The ventriloquism that occurs after terrorist incidents is always striking. Planes fly into towers, trains explode, gunmen run amok torturing and murdering Jews and whatever your particular grievance the terrorists all of sudden become your mouthpiece.

The travel-writer William Dalrymple used the pages of the Observer the Sunday after Mumbai to explain that the perpetrators of the attacks (still, then, unidentified) were "furious at the gross injustice they perceive being done to Muslims by Israel, the US, the UK and India in Palestine, Iraq, Afghanistan and Kashmir respectively".

On CNN, within hours of the attacks, the Huffington Post's contributor Deepak Chopra said they were the result of the Iraq war and "our foreign policies". Out to the extreme margins, the UK Muslim Public Affairs Committee declared: "Western (often Zionist lobby driven) foreign policy is the root cause of why these young men are taking up arms."

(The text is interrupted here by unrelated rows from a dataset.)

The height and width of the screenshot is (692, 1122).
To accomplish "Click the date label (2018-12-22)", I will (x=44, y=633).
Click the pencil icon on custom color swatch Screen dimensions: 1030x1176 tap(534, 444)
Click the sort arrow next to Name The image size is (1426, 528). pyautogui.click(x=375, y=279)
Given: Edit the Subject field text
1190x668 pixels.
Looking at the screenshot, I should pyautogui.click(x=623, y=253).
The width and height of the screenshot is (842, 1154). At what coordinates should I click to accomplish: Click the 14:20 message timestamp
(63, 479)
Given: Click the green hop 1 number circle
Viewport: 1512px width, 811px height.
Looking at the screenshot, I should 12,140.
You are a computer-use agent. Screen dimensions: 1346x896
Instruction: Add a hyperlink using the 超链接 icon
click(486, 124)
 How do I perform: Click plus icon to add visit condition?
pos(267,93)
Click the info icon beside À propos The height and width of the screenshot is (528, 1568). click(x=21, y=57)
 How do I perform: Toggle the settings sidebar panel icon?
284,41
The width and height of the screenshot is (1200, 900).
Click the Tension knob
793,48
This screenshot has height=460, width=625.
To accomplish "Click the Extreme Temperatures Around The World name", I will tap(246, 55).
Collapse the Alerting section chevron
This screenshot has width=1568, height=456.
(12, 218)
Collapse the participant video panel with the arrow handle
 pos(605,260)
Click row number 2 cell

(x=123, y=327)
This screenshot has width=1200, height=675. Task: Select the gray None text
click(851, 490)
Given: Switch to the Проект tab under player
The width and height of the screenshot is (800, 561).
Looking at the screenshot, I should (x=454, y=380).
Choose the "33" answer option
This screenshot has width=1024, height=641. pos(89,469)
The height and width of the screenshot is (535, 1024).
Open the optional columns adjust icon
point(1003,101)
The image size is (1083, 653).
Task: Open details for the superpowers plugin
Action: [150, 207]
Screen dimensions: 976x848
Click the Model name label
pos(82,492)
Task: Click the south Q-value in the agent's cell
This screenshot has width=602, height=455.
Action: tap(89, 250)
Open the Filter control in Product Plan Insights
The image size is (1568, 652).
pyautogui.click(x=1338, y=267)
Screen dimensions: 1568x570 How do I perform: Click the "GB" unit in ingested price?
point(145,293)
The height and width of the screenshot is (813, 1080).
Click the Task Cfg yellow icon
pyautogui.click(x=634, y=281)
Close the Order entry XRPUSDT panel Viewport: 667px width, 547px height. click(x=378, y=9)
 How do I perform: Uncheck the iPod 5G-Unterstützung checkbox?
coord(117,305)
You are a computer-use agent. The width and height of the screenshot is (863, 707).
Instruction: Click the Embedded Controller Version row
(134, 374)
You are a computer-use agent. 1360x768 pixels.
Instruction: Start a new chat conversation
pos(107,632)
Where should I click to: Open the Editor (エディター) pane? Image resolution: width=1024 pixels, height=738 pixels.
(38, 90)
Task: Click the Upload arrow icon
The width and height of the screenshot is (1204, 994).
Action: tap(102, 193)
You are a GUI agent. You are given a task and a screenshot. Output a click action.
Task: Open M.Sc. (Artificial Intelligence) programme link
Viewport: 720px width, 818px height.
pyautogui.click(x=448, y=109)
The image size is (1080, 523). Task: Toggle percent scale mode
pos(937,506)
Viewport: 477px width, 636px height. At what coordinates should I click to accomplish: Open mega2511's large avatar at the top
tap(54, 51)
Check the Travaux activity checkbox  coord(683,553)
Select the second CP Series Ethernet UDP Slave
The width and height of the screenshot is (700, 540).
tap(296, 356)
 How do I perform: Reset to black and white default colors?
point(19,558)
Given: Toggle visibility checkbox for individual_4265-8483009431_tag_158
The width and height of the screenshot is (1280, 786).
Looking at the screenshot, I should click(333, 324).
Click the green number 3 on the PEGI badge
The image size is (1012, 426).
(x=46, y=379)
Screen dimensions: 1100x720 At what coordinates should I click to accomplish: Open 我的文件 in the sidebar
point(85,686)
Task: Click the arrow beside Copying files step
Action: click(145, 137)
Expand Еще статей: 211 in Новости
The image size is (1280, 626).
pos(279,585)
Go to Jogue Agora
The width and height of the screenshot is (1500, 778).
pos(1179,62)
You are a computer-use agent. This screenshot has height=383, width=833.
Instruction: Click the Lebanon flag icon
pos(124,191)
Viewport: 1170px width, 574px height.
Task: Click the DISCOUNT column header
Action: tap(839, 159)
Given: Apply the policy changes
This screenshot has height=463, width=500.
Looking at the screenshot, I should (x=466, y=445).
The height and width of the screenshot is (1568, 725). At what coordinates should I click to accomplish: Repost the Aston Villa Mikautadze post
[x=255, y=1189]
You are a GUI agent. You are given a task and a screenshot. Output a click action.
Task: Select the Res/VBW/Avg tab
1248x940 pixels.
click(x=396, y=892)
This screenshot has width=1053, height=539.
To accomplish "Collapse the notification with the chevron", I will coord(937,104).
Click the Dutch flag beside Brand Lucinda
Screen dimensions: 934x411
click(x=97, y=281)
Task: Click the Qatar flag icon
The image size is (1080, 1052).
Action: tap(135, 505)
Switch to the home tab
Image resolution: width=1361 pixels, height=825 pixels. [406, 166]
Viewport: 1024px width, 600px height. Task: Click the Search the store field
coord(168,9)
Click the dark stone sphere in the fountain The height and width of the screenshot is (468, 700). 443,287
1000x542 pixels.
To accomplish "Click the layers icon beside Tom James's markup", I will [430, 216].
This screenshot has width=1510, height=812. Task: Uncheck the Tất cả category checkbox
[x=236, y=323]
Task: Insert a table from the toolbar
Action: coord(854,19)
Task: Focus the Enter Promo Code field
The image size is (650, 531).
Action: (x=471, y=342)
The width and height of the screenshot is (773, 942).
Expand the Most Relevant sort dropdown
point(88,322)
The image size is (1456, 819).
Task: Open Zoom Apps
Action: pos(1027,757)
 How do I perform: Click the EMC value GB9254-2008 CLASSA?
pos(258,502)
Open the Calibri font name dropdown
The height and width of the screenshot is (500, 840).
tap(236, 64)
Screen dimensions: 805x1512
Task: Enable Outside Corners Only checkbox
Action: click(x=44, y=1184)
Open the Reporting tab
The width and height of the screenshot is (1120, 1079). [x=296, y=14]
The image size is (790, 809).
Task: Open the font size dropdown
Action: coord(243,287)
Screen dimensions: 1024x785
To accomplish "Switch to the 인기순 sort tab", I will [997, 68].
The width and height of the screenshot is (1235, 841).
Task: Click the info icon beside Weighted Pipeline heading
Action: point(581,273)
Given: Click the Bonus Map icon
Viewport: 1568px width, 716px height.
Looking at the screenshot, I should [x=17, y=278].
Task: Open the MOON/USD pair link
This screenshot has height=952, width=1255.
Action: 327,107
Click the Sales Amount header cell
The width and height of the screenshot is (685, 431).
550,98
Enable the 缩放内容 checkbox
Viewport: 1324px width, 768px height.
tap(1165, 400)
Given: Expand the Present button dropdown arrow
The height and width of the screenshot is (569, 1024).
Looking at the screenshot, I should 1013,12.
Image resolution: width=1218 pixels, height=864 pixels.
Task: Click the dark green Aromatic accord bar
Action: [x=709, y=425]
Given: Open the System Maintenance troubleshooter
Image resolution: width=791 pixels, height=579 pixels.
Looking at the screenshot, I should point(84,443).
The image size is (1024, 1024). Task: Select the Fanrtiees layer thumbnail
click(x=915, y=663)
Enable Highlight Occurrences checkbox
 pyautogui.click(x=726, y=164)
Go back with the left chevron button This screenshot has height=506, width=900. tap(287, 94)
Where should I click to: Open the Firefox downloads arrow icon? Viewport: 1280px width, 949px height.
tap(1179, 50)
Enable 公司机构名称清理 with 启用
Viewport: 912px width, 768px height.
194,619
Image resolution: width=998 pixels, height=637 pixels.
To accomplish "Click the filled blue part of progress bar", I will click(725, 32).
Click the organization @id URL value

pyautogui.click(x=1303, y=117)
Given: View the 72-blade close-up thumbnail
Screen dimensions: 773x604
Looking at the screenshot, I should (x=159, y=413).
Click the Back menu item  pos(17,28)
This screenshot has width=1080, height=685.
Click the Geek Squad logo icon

For those of us who note that the terrorists of Mumbai went out of their way to target not only Americans and Brits but also a Jewish centre, the driving force behind these - and jihadi attacks stretching back decades - is perfectly clear. You'd have to be a Channel 4 newsreader or the New York Times to so repeatedly refuse to listen to the terrorists' own reasons for doing what they do - to pretend they do not commit their acts of terror in order to satiate their infidel-hatred, imperial ambitions and caliphate-nostalgia.

Islamic fundamentalism has a propulsion quite of its own. Is our foreign policy a factor? An aggravating one, yes - in that anything we do aggravates them. But let's go all the way. Let's forget the indignity - not to mention long-term risk - of nation-states having their foreign policy dictated by whichever group is most violent. Let's pretend it really is all about our foreign policy.

So what do we do?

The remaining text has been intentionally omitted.